ArtWhisperer: A Dataset for Characterizing Human-AI Interactions in Artistic Creations

Authors: Kailas Vodrahalli, James Zou

ICML 2024 | Conference PDF | Archive PDF | Plain Text | LLM Run Details

Reproducibility Variable Result LLM Response
Research Type Experimental Through this game, we recorded over 50,000 human-AI interactions; each interaction corresponds to one text prompt created by a user and the corresponding generated image. The majority of these are repeated interactions where a user iterates to find the best prompt for their target image, making this a unique sequential dataset for studying human-AI collaborations. In an initial analysis of this dataset, we identify several characteristics of prompt interactions and user strategies. Using this setup, we collected data on 51,026 interactions from 2,250 players across 191 unique target images.
Researcher Affiliation Academia 1Stanford University. Correspondence to: Kailas Vodrahalli <kailasv@stanford.edu>, James Zou <jamesz@stanford.edu>.
Pseudocode Yes Algorithm 1 Image Steerability Estimation
Open Source Code Yes Our dataset and associated code is made available at https://github.com/kailas-v/ArtWhisperer.
Open Datasets Yes Our dataset and associated code is made available at https://github.com/kailas-v/ArtWhisperer.

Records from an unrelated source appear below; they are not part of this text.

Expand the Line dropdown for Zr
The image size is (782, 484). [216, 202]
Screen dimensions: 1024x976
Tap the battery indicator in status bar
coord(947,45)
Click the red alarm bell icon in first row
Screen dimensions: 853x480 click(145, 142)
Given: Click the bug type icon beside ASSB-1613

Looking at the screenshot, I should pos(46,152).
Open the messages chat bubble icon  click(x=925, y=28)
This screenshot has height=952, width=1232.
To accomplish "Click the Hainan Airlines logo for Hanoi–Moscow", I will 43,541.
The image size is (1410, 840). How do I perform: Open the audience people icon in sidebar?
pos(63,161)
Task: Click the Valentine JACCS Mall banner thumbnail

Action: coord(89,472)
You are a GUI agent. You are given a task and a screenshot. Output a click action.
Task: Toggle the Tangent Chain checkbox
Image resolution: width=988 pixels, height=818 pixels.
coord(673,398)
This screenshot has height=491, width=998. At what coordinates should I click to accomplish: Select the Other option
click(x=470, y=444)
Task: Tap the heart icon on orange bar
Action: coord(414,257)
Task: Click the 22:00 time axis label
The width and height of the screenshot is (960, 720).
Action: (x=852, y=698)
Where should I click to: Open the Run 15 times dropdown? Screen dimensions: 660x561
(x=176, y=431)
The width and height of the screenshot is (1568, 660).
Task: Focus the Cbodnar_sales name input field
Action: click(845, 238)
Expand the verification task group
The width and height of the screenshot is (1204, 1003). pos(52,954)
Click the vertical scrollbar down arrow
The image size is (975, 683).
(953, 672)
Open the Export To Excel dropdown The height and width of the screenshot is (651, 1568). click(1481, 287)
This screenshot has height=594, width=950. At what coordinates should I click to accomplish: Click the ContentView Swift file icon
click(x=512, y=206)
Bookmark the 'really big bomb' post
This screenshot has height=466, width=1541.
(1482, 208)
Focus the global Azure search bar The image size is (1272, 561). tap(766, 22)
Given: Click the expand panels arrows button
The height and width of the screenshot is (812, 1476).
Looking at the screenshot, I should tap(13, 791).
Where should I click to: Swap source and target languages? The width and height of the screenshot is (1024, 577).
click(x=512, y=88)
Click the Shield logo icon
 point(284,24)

Our contributions We release a public dataset on human interactions with an AI model.
Dataset Splits No The paper uses "Art Whisperer-Validation" as a separate dataset for robustness assessment of findings, and mentions a "train" split for fine-tuning a synthetic prompter in Appendix A.15. However, it does not explicitly provide the full "training/validation/test" dataset splits needed to reproduce its primary experiments or any models it directly trains, beyond a train/test split for a proof-of-concept synthetic prompter.
Hardware Specification No The paper mentions the generative model used ("SD v2.1") and its settings, but does not provide specific hardware details (e.g., GPU models, CPU types, or memory specifications) used for running the experiments or the game server.
Software Dependencies No The paper mentions various models and methods used (e.g., "SD v2.1", "DPM Multi-step Scheduler", "MT0-large model", "IA3 method") and libraries/embeddings (e.g., "CLIP text embedding"), but it does not provide specific version numbers for the software dependencies required to reproduce the experiments.
Experiment Setup Yes For the generative model, we use SD v2.1 (Rombach et al., 2022b) with the DPM Multi-step Scheduler (Lu et al., 2022) and run the model for 20 iterations. AI-generated target images use the same parameters but run for 50 iterations. All images are generated at size 512 × 512. For synthetic prompter in A.15: training for 30 epochs and using a linearly decaying learning rate starting from 10 3 with the Adam W optimizer (Loshchilov & Hutter, 2017).